EXERCISE DETAILS: Convert the data, from its first line through the line containing "[x=23, y=16]", into a JSON list of strings with one string per line, omitting blank lines.

Target position data:
◇ ◇ ◇ ◇ ◇ ◇ ◇

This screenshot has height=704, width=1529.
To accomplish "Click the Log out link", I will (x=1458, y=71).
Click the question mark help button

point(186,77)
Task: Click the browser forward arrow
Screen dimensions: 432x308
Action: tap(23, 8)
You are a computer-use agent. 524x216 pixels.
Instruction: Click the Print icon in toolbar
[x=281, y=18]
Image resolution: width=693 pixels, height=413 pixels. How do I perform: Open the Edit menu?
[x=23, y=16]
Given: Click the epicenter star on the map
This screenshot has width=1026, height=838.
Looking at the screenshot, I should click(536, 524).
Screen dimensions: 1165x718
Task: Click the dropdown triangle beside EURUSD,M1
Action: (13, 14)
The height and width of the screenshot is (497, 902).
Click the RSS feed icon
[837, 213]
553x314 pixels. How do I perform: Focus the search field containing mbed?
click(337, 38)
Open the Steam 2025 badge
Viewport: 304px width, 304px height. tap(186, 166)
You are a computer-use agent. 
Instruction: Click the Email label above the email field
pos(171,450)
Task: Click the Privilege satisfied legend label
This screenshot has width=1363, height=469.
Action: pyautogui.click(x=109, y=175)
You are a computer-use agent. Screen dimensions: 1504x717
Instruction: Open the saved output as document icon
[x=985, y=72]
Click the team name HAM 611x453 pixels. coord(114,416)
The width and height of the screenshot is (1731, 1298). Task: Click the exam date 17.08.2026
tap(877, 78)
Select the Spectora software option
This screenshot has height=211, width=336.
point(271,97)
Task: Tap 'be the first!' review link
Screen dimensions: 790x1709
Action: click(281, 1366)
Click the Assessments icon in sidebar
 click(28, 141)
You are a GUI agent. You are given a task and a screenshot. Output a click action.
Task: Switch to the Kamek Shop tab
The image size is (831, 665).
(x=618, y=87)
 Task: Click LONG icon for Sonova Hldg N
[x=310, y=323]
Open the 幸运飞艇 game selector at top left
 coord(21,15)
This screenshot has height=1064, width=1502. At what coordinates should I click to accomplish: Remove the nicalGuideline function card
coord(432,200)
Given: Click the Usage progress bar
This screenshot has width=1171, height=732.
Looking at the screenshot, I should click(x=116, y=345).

◇ ◇ ◇ ◇ ◇ ◇ ◇

RESULT OF THIS EXERCISE:
[
  "This screenshot has height=704, width=1529.",
  "To accomplish \"Click the Log out link\", I will (x=1458, y=71).",
  "Click the question mark help button",
  "point(186,77)",
  "Task: Click the browser forward arrow",
  "Screen dimensions: 432x308",
  "Action: tap(23, 8)",
  "You are a computer-use agent. 524x216 pixels.",
  "Instruction: Click the Print icon in toolbar",
  "[x=281, y=18]",
  "Image resolution: width=693 pixels, height=413 pixels. How do I perform: Open the Edit menu?",
  "[x=23, y=16]"
]